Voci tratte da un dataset

◆ ◆ ◆ ◆

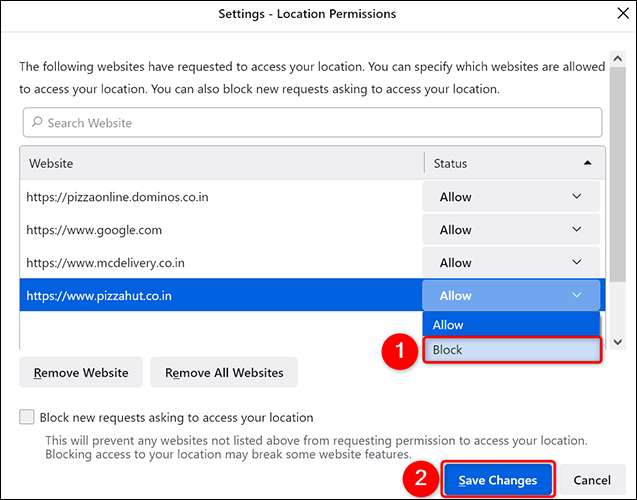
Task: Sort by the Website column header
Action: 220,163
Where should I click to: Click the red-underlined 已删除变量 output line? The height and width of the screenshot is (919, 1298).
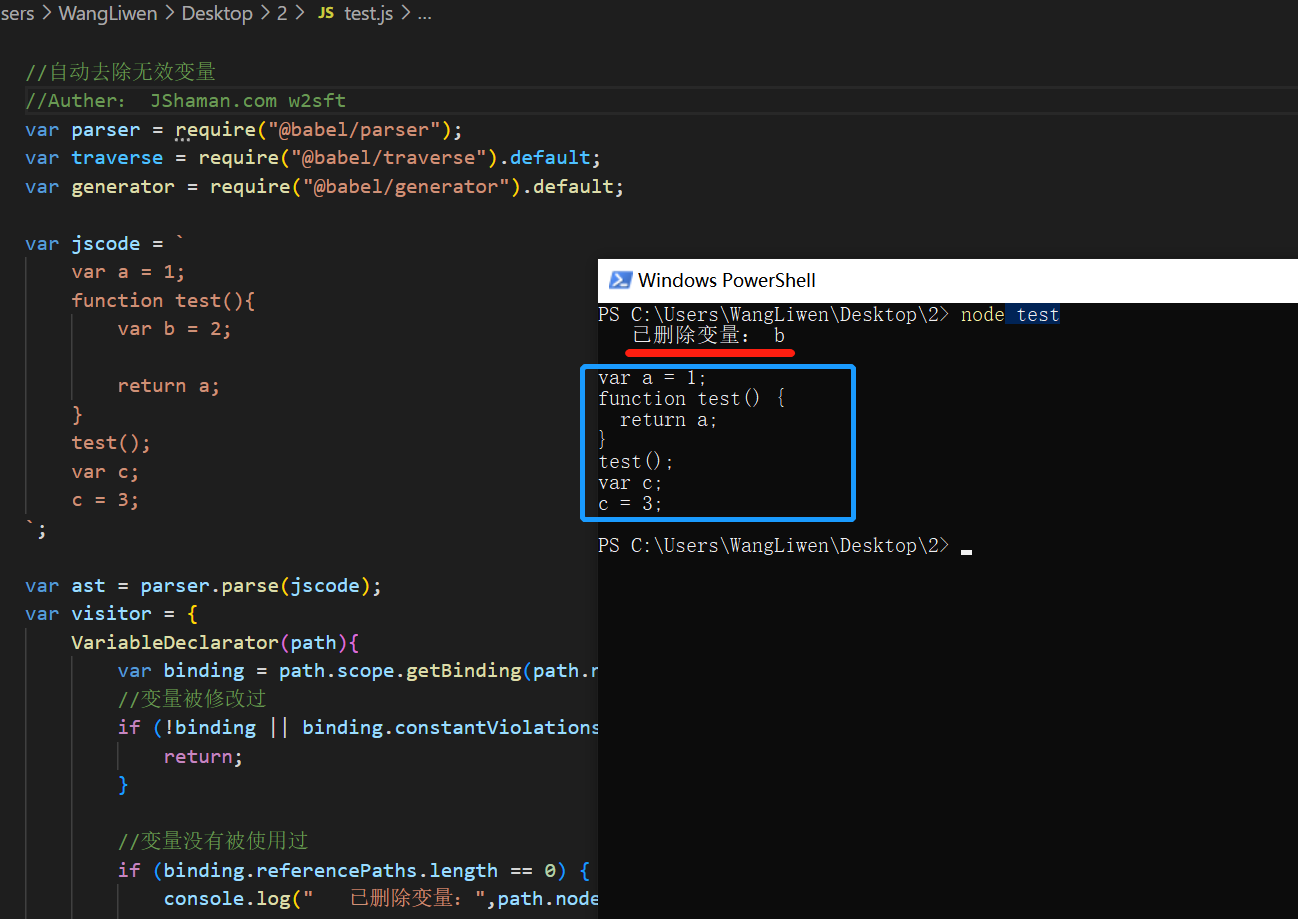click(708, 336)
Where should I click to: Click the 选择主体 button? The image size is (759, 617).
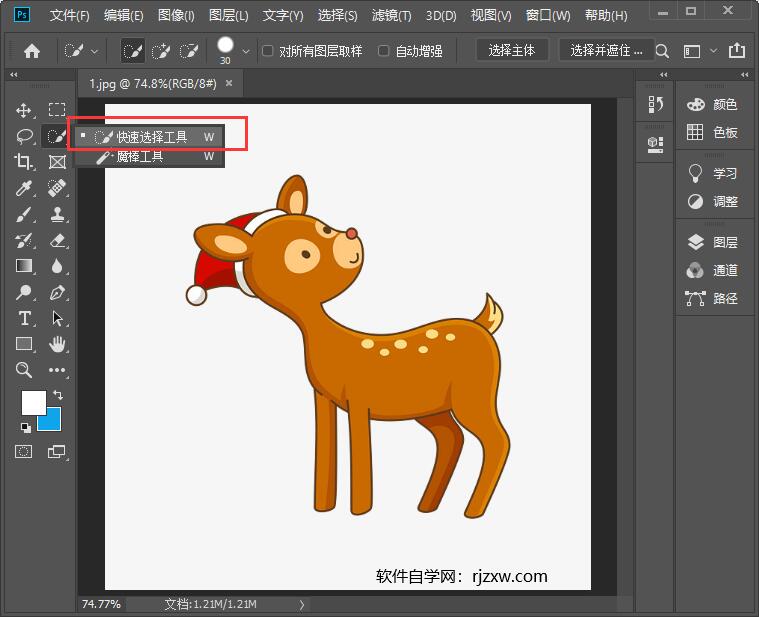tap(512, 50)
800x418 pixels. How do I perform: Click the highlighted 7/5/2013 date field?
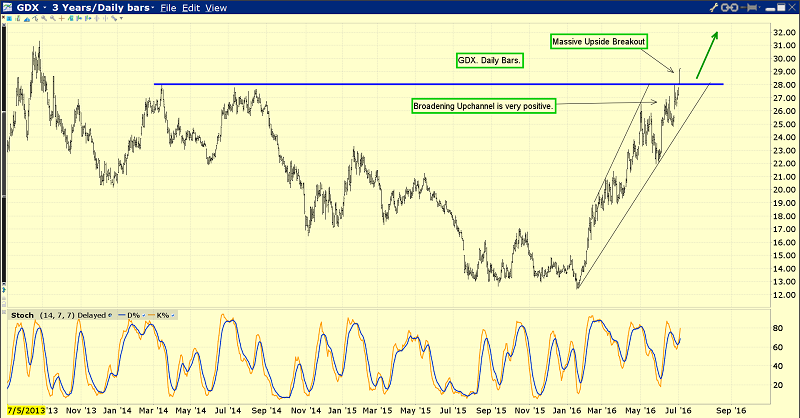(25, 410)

◆ ◆ ◆ ◆

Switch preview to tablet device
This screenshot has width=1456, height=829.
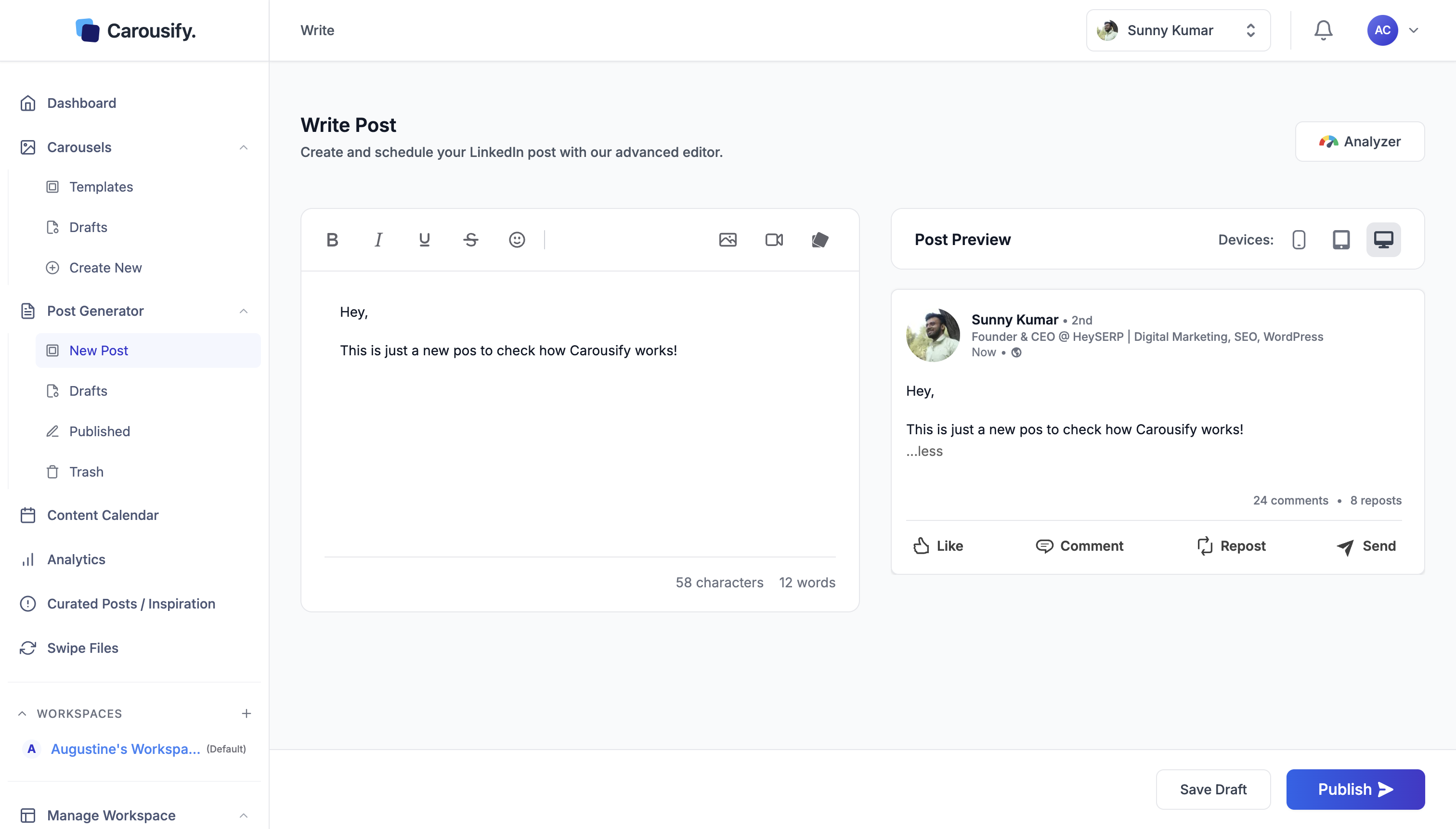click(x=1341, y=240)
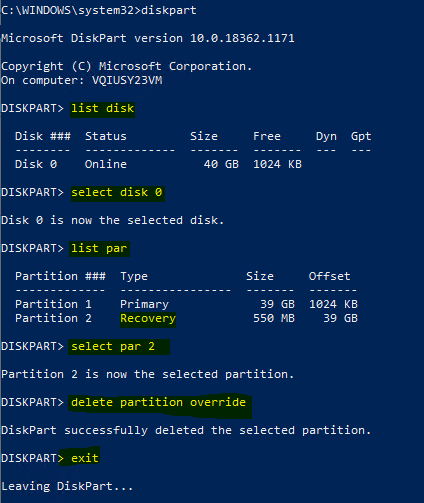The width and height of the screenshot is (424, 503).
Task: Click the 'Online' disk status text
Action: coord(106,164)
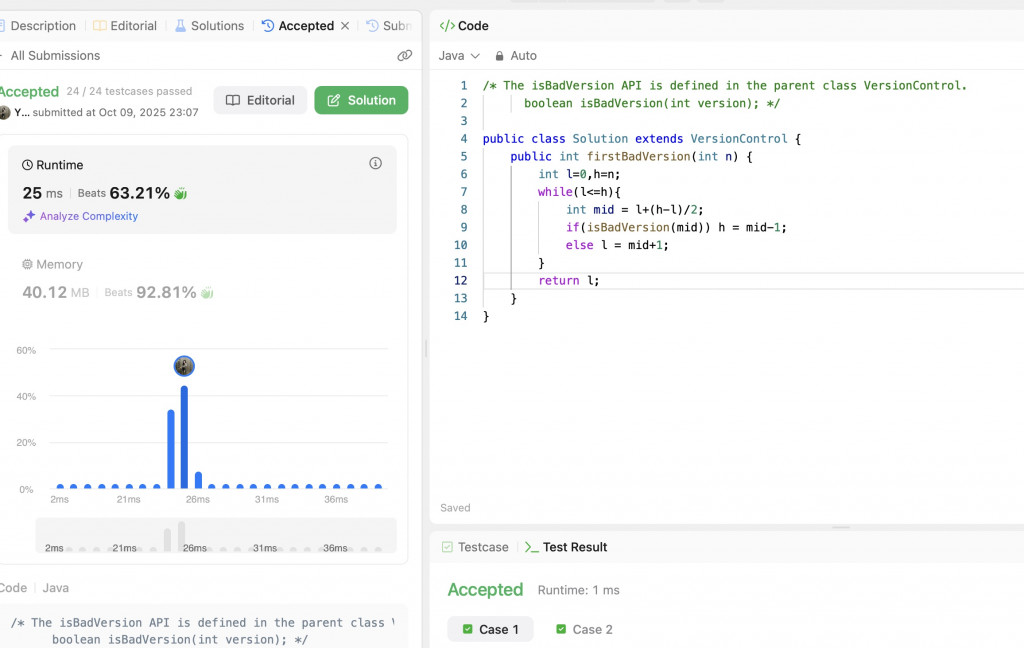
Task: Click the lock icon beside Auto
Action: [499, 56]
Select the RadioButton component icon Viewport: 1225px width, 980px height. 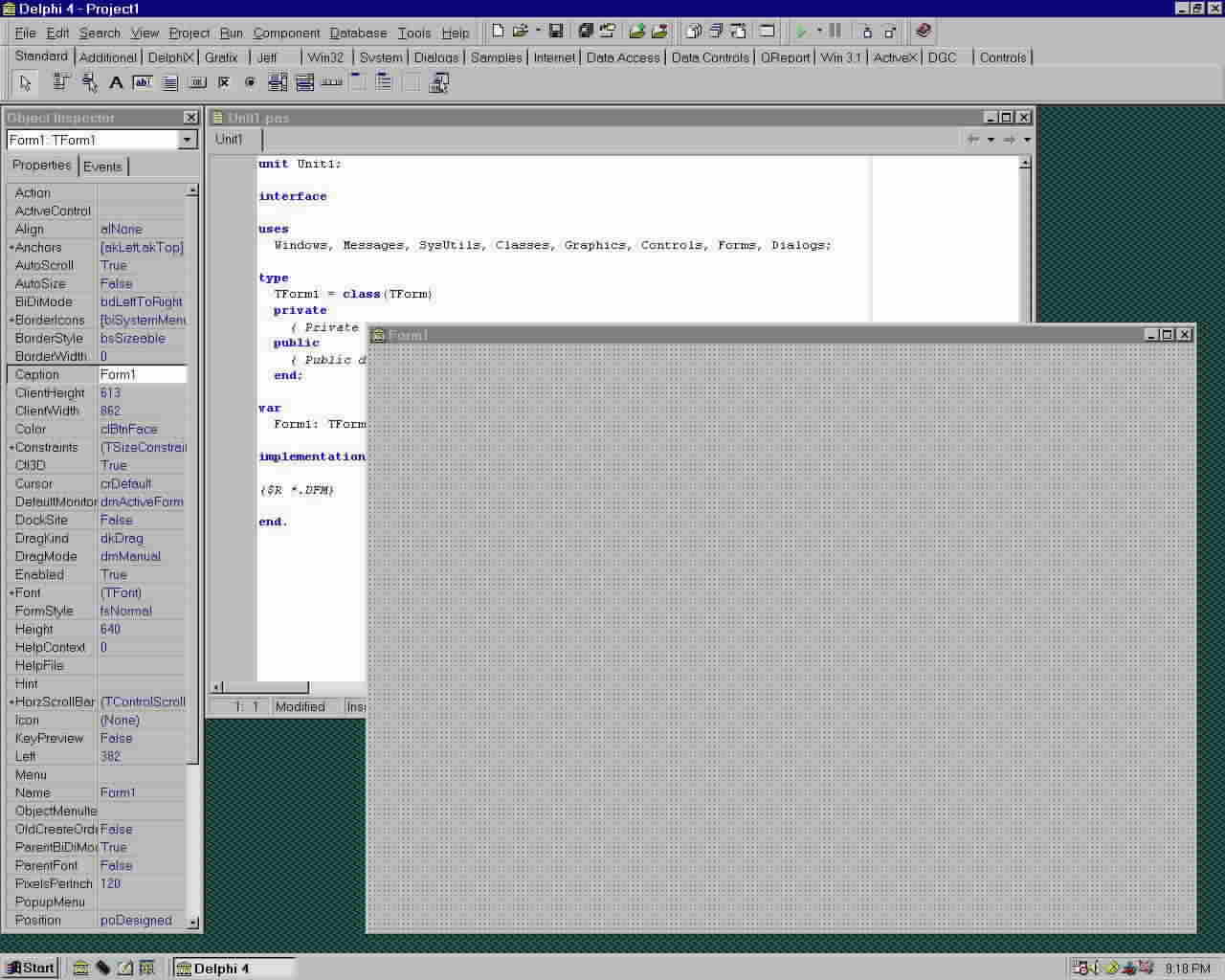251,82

◆ ◆ ◆ ◆

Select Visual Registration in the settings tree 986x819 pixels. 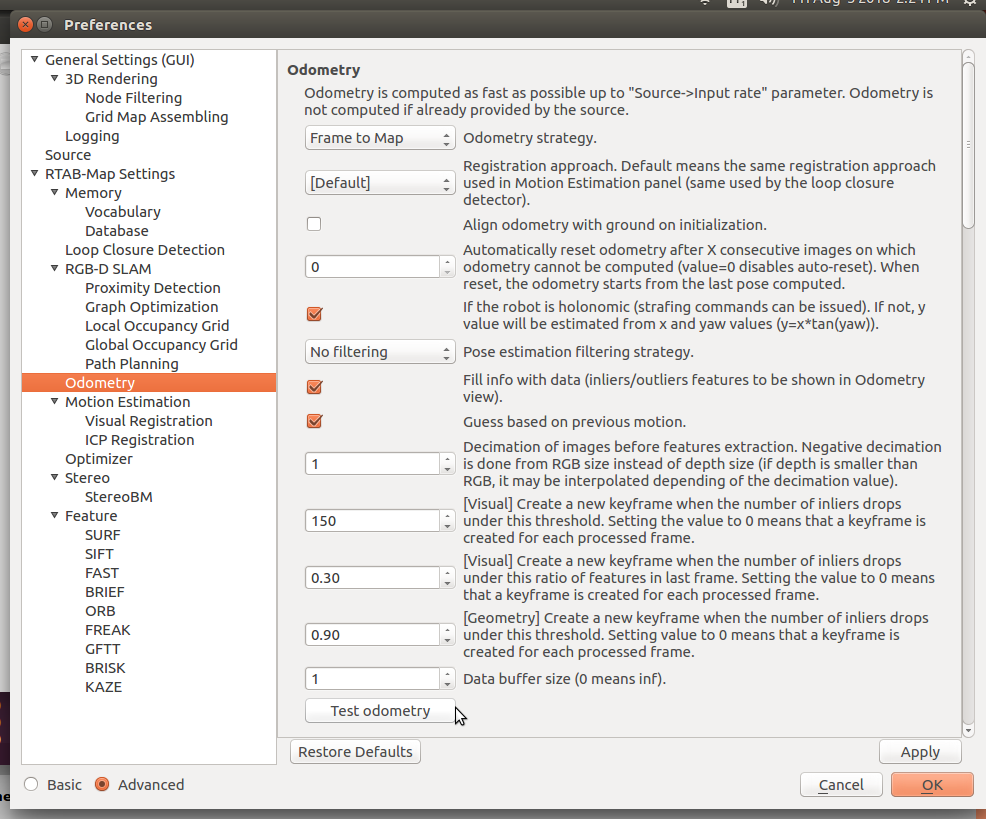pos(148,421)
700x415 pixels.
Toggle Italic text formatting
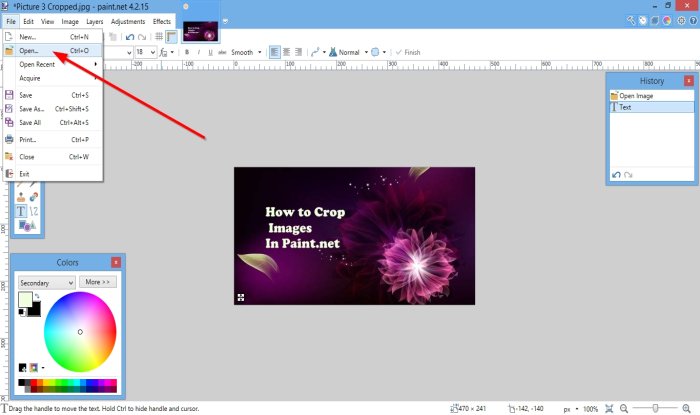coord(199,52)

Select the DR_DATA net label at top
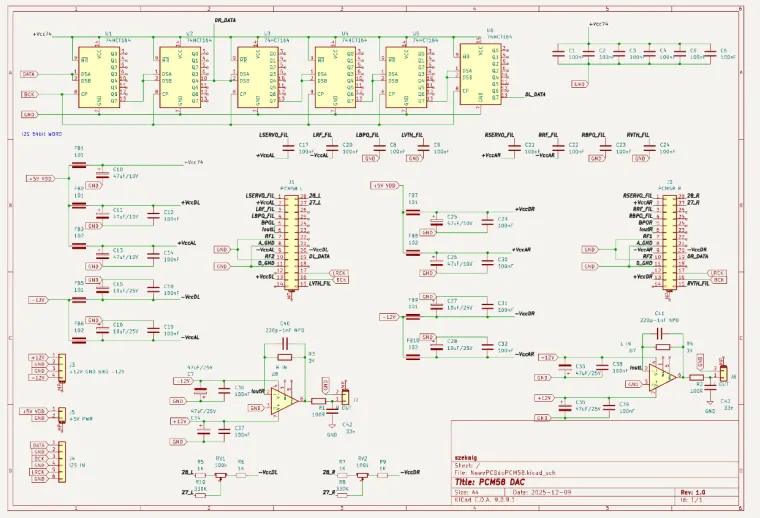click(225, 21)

◆ ◆ ◆ ◆

IL TUO OBIETTIVO
Riporta ogni riga del materiale in cui compare la parola "should", distinguendo tra maiuscole e minuscole.

RISPOSTA QUI SOTTO
Where should I click to: Click the red-underlined 已删除变量 output line? The height and width of the screenshot is (919, 1298).
Where should I click to: Click the 选择主体 button? The image size is (759, 617).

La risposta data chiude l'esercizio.